The BBC reported a few days ago that a “giant plastic bag shortage is slowing the rollout of COVID vaccines.” The plastic bag shortage isn’t new, however. The Guardian reported last April that the 2,000-liter plastic bags — the “growbags” that are used to grow vaccine cells inside bioreactors — were in short supply and posed a “significant hurdle” in producing the vaccine. Some drug makers are waiting up to 12 months for the large plastic growbags.
But that’s just one of the production barriers drug makers are facing.
If anyone thinks that glass will easily replace single-use plastics, think again. A report in the June 16 Wall Street Journal noted a “global glass shortage,” according to James Robinson, a consultant who is helping the Coalition for Epidemic Preparedness Innovations, an Oslo-based group that is financing coronavirus vaccine projects. According to the WSJ, there has been a medical glass shortage for several months, and drug makers and governments are attempting to obtain sufficient supplies. Johnson & Johnson alone bought 250 million glass vials.

▸ TASKS TO PERFORM:
1 - Using the passage on vaccine production shortages, decide whether each statement agrees with it. Answer yes or no for each and quote the deciding words. (a) The Guardian reported the growbag shortage last April. (b) Some drug makers are waiting up to six months for the large plastic growbags. (c) Johnson & Johnson bought 250 million glass vials.
2 - Write what comes next in the passage on vaccine production shortages, beginning after its final sentence.
You won't need the material.

▸ PROVIDED MATERIAL:
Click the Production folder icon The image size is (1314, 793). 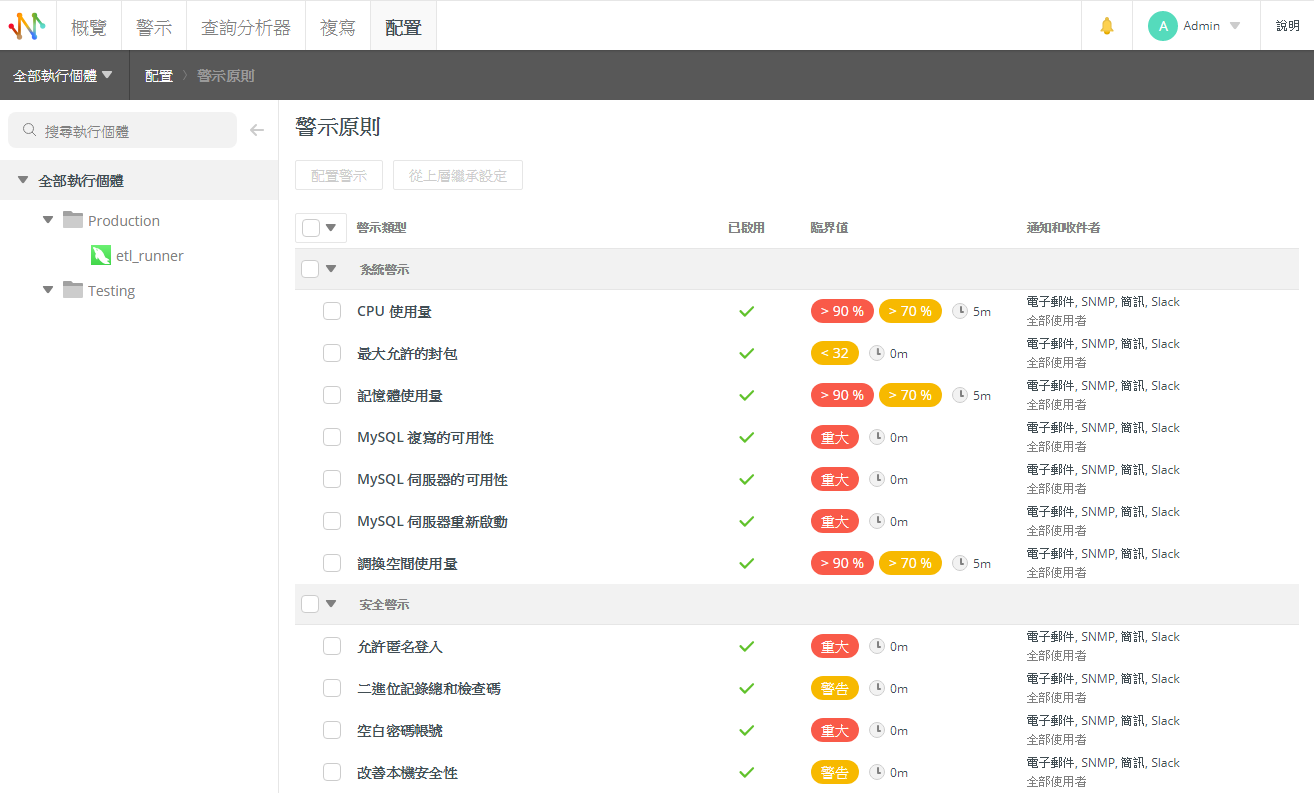tap(72, 220)
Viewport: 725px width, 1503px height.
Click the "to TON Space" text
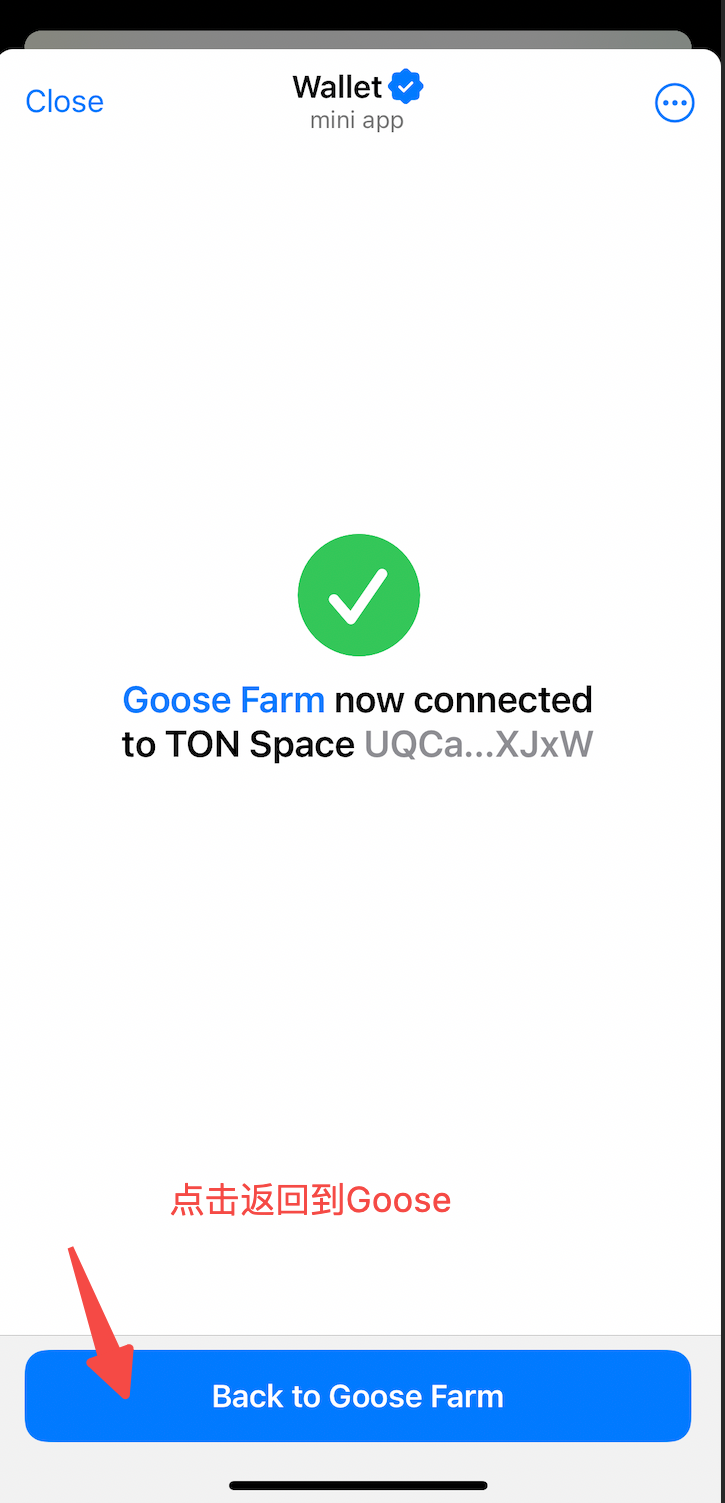click(238, 745)
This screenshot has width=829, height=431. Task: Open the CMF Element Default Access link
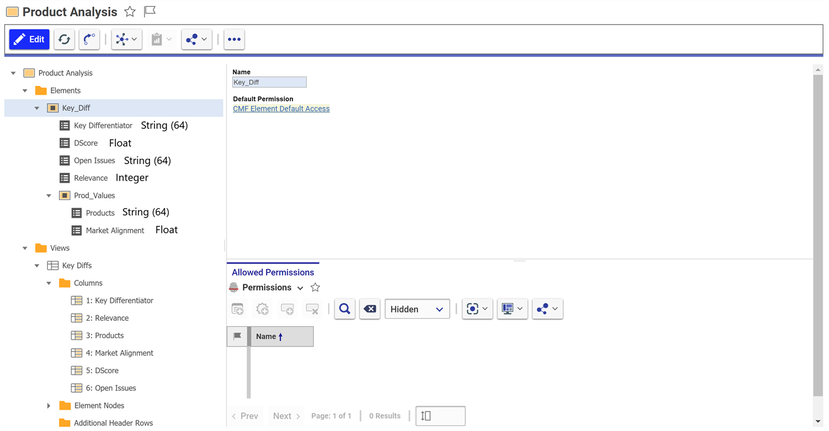tap(281, 109)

▸ PER-TASK OUTPUTS:
1 -
(a) Yes: "The Guardian reported last April that the 2,000-liter plastic bags"
(b) No: "Some drug makers are waiting up to 12 months for the large plastic growbags."
(c) Yes: "Johnson & Johnson alone bought 250 million glass vials."

2 -
“Schott AG, one of the world’s biggest medical glassmakers,” has received requests for a billion vials, “double what it can produce this year,” said the WSJ.
Smaller vial makers have been tapped to help increase supply, including Alabama-based SiO2. The company received a $143 million contract for its “unproven plastic vials lined with microscopic glass,” noted the Guardian article.
Syringes made of plastic also are in short supply. The Guardian projected a syringe shortage in August 2020, when the vaccine rollout appeared to be imminent. Becton Dickinson (BD), the “world’s largest syringe maker,” produces 663 million syringes each year, according to the Guardian’s article. BD makes more than half of the syringes used in the United States and had committed to producing 470 million syringes for the US, UK, and Canadian governments.
The Wall Street Journal article noted that vaccines for the seasonal flu, polio, and measles ordinarily are “stored in individually wrapped, single-use plastic syringes” that “take longer to make than vials.” I’d have to dispute that remark as I’ve toured a BD syringe facility in Sandy, UT, a number of years ago — just one of several syringe manufacturing facilities BD operates around the United States — and it was literally raining plastic syringes from huge, multi-cavity molds.
Additionally, noted the BBC article, there are also concerns about the availability of “filters and plastic tubes . . . used in many biological processes, but can only be used once.”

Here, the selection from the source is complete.